The Official NBS Manufacturing PMI Index beat the initial estimations for June, which exhibits growth in aggregate demand and expansion of the Chinese industry. Both of these factors are necessary prerequisites for global economic recovery.
The index recuperated to 50.9 points towards the end of the second quarter after it had previously depreciated for two consecutive months. The final results surpassed the consensus forecasts by 0.5 index points.
The factory activity report demonstrated robust improvement in output, the most in three months, coupled with steady growth in new orders for the fourth consecutive month.
The recorded data manifested solid performances in all aspects connected to manufacturing, which is welcoming news after the Chinese government decided to lift most of its stringent lockdowns.
The observed stabilisation of Chinese manufacturing underlines growth in global demand as more and more countries ease their own restrictions. These promising numbers also underscore the pickup of global economic activity, which favours a U-Shaped recovery.

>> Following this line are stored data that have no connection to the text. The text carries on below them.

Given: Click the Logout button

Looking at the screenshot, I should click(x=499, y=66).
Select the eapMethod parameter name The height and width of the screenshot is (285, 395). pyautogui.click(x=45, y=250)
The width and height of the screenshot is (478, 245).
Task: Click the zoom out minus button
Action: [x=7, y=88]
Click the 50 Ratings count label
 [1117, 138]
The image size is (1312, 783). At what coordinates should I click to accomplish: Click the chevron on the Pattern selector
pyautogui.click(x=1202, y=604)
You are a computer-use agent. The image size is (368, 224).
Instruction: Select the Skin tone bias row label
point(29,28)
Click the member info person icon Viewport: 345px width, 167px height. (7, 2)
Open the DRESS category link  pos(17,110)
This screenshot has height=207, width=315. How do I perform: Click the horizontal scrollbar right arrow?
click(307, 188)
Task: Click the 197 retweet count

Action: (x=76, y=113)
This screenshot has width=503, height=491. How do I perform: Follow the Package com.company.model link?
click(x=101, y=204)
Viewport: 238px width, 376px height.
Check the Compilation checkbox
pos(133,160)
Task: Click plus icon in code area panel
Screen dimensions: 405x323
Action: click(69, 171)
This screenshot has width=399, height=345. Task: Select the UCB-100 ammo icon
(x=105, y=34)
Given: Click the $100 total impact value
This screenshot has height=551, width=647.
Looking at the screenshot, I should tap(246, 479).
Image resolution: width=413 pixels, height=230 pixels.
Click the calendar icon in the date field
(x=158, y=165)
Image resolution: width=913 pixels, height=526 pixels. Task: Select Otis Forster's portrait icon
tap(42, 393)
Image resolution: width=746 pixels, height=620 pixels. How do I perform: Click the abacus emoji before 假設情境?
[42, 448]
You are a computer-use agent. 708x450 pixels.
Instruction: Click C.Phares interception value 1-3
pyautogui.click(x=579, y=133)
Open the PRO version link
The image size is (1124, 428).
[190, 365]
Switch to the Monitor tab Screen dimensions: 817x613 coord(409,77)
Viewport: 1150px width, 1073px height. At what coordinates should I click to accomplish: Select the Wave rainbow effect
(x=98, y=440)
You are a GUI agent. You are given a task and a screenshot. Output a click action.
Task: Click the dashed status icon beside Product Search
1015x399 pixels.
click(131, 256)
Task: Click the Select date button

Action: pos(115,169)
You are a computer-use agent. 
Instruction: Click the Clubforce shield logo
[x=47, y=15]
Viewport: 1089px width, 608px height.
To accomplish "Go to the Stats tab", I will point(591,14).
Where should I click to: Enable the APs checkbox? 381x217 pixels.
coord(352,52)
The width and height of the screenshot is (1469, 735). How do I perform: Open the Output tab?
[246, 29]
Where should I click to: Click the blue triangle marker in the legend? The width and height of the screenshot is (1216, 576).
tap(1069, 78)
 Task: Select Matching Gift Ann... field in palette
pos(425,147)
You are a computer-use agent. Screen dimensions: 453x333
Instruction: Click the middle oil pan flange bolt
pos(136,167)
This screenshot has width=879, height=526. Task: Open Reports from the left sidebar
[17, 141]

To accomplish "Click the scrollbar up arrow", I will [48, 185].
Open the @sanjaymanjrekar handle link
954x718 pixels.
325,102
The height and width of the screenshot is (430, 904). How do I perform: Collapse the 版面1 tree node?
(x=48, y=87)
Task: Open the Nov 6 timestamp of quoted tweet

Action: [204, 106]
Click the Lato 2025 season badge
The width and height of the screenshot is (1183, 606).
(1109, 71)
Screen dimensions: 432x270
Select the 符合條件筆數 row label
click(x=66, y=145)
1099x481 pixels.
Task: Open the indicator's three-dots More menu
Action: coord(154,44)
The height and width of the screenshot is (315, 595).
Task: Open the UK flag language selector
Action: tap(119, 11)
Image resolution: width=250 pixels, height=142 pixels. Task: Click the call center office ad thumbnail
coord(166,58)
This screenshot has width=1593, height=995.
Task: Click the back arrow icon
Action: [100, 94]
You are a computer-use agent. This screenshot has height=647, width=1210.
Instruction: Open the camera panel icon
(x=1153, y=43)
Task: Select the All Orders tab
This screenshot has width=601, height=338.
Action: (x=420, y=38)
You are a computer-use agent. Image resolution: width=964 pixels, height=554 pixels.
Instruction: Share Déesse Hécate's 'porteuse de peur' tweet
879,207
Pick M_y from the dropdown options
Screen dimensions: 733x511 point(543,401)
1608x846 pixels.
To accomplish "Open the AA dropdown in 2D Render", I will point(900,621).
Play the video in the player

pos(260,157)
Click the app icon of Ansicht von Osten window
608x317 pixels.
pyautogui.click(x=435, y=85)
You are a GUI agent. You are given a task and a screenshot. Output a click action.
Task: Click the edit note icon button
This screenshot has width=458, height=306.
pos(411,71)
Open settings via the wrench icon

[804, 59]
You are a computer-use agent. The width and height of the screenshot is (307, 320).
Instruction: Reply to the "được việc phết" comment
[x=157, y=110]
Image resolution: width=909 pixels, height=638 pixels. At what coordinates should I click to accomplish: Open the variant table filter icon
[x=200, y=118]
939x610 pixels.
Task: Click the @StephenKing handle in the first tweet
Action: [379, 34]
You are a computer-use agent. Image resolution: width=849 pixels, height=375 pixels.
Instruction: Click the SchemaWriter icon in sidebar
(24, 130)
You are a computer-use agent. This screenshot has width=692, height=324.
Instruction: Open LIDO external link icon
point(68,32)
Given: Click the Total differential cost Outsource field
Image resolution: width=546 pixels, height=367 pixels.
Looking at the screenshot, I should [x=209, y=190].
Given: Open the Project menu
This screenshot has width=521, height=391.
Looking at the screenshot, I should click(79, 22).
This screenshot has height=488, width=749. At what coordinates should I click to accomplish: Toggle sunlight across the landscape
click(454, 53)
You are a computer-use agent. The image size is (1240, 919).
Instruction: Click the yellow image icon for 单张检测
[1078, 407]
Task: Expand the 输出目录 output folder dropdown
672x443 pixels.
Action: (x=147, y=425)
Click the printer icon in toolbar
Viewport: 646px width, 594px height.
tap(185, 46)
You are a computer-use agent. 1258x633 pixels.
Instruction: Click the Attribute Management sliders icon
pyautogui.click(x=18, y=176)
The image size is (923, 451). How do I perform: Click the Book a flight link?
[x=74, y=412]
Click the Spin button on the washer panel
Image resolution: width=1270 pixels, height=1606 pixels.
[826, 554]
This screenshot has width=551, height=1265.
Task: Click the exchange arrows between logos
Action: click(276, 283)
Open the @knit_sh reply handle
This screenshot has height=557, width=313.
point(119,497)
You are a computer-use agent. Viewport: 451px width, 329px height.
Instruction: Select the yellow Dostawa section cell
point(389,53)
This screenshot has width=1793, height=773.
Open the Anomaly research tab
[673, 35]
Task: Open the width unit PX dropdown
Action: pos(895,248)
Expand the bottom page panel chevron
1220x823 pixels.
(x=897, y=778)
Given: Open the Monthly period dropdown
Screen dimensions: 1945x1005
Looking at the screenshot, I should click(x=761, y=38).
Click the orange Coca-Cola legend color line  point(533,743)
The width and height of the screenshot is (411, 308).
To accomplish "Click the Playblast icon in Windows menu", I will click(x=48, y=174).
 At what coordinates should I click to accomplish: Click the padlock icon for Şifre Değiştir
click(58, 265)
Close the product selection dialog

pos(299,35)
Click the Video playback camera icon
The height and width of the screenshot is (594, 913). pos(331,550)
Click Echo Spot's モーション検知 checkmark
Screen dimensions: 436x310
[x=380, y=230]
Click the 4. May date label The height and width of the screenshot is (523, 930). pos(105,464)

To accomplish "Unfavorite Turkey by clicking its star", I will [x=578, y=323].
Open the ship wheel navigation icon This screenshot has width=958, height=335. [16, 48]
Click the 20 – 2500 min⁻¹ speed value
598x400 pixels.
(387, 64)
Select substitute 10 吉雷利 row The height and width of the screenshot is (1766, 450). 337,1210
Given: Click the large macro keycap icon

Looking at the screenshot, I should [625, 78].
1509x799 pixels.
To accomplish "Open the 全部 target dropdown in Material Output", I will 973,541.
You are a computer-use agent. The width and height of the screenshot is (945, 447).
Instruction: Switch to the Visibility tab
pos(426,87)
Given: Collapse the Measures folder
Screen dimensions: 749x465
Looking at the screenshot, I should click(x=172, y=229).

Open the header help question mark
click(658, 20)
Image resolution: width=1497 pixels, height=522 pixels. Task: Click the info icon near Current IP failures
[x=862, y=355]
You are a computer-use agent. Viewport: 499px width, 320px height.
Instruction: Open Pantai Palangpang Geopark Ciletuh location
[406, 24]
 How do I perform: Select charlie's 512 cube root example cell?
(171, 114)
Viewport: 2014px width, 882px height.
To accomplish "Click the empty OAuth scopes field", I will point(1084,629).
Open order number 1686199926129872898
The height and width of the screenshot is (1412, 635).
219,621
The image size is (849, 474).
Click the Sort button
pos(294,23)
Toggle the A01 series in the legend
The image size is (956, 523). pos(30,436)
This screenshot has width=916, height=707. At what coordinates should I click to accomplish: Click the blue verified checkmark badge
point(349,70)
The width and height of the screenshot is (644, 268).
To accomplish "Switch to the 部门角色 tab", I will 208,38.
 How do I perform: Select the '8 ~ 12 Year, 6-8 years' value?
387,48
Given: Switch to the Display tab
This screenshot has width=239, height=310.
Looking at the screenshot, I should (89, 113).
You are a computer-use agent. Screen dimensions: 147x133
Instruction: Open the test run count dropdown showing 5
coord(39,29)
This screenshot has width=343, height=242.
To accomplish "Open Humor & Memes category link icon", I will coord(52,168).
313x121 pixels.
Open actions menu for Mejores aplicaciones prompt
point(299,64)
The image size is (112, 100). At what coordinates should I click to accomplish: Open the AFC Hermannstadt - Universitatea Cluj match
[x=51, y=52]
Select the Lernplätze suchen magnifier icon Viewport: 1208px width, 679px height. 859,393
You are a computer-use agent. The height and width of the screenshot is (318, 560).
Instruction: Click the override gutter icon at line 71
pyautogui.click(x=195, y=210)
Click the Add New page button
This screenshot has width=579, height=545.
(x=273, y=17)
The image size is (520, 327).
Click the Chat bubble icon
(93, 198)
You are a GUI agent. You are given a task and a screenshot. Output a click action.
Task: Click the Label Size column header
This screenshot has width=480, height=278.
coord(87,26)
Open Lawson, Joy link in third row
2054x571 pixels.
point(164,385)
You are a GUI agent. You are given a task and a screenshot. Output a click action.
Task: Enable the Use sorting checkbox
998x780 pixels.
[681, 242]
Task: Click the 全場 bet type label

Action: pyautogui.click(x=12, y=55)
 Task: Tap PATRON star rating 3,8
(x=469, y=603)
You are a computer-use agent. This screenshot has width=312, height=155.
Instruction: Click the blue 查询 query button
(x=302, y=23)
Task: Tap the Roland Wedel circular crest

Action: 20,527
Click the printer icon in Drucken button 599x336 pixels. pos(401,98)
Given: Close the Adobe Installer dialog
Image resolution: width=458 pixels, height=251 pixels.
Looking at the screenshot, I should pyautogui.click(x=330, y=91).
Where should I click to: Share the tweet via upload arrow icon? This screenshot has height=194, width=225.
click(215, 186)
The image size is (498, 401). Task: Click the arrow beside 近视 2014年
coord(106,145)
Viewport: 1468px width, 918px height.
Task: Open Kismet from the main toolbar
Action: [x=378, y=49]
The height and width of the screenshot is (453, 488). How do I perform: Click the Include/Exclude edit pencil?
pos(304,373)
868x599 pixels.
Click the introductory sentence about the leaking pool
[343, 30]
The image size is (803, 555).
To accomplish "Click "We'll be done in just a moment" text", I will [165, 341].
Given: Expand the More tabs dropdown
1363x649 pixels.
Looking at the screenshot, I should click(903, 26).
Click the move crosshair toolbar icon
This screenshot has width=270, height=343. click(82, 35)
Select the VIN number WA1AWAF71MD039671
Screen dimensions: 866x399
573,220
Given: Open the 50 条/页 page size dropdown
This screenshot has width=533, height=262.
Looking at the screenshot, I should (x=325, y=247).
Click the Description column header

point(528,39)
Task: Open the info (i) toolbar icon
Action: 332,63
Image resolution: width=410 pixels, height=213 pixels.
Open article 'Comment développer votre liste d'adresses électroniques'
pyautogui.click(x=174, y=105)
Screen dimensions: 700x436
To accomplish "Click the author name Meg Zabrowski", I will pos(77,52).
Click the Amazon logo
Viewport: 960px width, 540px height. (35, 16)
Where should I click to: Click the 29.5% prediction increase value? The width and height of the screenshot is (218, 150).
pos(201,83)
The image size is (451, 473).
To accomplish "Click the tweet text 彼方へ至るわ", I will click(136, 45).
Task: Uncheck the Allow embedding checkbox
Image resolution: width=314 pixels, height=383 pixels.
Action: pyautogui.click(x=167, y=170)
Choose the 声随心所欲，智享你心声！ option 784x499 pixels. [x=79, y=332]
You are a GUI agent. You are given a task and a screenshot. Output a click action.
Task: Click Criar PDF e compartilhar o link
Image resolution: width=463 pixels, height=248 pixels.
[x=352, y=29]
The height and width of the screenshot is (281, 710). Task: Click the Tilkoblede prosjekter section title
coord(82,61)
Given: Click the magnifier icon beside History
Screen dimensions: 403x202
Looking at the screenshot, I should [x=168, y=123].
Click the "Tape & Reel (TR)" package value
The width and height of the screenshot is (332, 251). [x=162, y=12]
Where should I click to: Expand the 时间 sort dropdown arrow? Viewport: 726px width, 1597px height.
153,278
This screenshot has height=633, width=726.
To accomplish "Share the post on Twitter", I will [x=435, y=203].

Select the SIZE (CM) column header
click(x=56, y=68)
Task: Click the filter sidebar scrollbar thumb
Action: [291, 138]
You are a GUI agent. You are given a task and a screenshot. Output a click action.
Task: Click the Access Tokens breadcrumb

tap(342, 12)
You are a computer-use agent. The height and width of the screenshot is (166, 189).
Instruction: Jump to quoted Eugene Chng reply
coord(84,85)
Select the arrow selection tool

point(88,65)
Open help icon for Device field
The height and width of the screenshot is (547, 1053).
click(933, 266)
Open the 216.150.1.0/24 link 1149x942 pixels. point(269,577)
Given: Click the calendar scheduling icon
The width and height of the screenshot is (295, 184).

Nevertheless, if a severe second wave were to hit and prompt new series of lockdowns across the world, this could incite a further economic slump.
Essentially, the Chinese manufacturing index represents a gauge, which could be used by economists and policymakers to discern the most likely type of recovery. As of now, two baseline scenarios seem most probable – a smoothed U-Shaped recovery contrasted against a protracted W-Shaped recovery.
Meanwhile, the Chinese Yuan was momentarily strengthened immediately following the manufacturing data's publication. It has advanced by 0.20 per cent against the greenback so far during today's trading session.
As can be seen on the daily chart below, the USDCNY remains confined within a narrow consolidation range. The latter has the 23.6 per cent Fibonacci retracement level at 7.0990 as its upper boundary, and the 38.2 per cent Fibonacci retracement level at 7.0502 as its lower boundary.
The pair looks set to attempt breaking outside of the range's territory in the next several days. The expected softening in demand for the greenback could prompt the underlying price action to attempt breaking down below the range's lower limit next.
These projections are presently supported by the fact that the price action remains concentrated below the 10-day MA (in blue) as well as the 20-day MA (in orange).
Additionally, the bullish 1-5 impulse wave pattern is now decidedly concluded, which would potentially allow for the formation of a new bearish trend. That is if the underlying fundamentals remain favourable.